Castaño credits much of his success to Colombia’s recent liberation from under the shadow of civil war and the subsequent place its made for itself on the tourism radar. Bogotá, as compared to buzzier Cartagena and Medellín, has been slower to appear on tourist itineraries, but much-lauded New York chefs, like Carlo Mirarchi, Frank Castronovo, and Frank Falcinelli have been drawn south recently, and the culinary scene has been steadily accruing accolades from people like Frank Bruni.

Pizza in the oven at Daniel Castaño's Julia

“At the time we opened our first restaurant, Bogotá was getting ready for a real change in attitude and consumer habits; we were about to get into a very good economic and political space,” says Castaño. “It all came together to make us very lucky at that point in time.”

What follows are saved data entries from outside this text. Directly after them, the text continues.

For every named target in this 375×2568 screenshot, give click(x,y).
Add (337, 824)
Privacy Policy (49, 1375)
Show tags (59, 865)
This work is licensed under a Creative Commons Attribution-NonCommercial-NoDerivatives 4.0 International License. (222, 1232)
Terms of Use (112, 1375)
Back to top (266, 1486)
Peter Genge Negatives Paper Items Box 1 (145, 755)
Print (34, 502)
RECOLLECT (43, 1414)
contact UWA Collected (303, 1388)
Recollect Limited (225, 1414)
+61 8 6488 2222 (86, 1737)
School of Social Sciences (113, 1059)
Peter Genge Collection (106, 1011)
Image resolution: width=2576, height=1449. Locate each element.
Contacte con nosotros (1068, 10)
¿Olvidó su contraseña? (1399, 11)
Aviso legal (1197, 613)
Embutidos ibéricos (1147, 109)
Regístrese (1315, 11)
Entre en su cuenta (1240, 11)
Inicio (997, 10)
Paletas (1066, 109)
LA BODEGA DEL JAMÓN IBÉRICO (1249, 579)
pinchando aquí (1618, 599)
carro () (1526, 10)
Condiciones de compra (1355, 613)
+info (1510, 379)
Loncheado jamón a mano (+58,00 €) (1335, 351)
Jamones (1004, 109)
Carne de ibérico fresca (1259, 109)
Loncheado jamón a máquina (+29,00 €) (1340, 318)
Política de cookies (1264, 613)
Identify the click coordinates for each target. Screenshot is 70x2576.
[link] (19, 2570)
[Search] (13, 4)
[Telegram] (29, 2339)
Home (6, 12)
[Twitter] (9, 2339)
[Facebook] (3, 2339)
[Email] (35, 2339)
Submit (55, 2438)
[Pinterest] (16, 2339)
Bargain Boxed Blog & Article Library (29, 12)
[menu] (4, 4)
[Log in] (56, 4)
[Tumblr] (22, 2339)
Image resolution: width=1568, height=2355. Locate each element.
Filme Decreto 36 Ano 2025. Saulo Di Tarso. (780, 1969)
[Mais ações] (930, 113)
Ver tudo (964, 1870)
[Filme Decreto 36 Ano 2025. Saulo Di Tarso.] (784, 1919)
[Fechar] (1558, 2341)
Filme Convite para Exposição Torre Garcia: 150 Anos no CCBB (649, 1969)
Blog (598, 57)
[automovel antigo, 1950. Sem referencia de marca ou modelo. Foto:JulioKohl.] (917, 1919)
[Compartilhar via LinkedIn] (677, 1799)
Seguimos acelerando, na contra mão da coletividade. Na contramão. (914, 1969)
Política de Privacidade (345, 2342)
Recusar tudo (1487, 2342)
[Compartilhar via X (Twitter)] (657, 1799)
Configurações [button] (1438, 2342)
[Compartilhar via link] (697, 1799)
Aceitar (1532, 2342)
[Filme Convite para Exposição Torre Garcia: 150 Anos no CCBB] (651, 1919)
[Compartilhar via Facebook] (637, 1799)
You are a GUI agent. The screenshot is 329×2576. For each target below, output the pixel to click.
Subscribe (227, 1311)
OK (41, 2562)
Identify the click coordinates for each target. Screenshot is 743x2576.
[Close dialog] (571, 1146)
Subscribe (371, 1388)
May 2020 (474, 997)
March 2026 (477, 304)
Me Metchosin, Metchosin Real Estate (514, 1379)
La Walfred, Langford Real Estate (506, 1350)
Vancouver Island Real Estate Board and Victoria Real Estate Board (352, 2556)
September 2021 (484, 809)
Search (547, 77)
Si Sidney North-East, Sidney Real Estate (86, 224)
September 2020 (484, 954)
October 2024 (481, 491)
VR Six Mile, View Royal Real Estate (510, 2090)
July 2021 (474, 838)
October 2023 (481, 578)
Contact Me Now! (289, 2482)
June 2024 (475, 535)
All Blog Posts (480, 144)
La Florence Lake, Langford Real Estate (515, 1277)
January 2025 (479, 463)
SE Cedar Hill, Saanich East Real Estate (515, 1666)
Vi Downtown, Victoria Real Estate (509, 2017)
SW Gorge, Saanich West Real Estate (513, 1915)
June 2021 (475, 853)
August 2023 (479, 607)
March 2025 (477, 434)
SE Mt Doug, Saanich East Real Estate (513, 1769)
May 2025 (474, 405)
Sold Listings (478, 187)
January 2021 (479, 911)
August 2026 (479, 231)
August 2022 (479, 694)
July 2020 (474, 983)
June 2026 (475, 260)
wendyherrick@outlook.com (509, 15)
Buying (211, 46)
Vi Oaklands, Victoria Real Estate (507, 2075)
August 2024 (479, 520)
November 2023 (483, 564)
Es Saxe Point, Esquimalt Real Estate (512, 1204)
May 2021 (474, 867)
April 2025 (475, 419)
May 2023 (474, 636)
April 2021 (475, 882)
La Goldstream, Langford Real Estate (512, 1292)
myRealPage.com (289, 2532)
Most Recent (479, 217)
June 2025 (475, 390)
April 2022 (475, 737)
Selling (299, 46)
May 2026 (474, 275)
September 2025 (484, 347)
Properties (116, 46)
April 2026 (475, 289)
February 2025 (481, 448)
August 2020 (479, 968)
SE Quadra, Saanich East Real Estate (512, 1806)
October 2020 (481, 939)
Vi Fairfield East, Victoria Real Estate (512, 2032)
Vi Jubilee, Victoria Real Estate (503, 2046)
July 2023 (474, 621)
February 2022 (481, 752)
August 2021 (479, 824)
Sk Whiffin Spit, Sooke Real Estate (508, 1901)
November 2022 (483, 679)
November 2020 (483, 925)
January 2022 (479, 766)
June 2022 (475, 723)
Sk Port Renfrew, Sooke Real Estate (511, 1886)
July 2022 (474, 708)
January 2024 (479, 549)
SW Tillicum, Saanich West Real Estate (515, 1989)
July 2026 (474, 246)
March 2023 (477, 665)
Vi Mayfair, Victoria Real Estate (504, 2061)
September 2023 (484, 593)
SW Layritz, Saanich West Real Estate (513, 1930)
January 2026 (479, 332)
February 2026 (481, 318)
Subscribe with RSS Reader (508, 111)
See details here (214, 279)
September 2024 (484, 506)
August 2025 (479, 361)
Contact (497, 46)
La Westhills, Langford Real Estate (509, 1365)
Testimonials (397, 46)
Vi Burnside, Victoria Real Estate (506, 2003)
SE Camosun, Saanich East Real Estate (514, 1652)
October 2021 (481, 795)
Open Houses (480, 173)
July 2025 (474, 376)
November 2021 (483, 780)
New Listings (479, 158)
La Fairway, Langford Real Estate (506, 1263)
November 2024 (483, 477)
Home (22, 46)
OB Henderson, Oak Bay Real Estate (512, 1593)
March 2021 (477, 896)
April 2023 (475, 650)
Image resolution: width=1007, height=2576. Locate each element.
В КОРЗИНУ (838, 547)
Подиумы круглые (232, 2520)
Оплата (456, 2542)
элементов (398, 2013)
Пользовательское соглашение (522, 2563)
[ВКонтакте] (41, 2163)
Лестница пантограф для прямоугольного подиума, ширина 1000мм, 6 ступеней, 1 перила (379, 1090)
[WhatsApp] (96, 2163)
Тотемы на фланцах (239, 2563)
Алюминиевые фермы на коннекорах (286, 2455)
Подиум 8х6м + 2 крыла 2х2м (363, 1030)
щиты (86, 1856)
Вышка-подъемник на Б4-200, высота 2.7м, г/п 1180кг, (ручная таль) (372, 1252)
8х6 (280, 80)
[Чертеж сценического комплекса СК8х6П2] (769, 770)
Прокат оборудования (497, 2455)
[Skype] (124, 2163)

With that, Colombia is set to become South America’s next gastronomic destination.What happened in Peru and Mexico is happening right now in Colombia,” Castaño says. “All the improvements in security have brought more tourism to Bogotá. Soon we're going to sign our peace treaty [between the government and the left-wing rebel group Farc] and that’s going to open the doors to a lot of foreign investment. We're getting ready for it. We're preparing for this country to despegar [take off].”

As any smart chef well knows, good food has always been the fuel.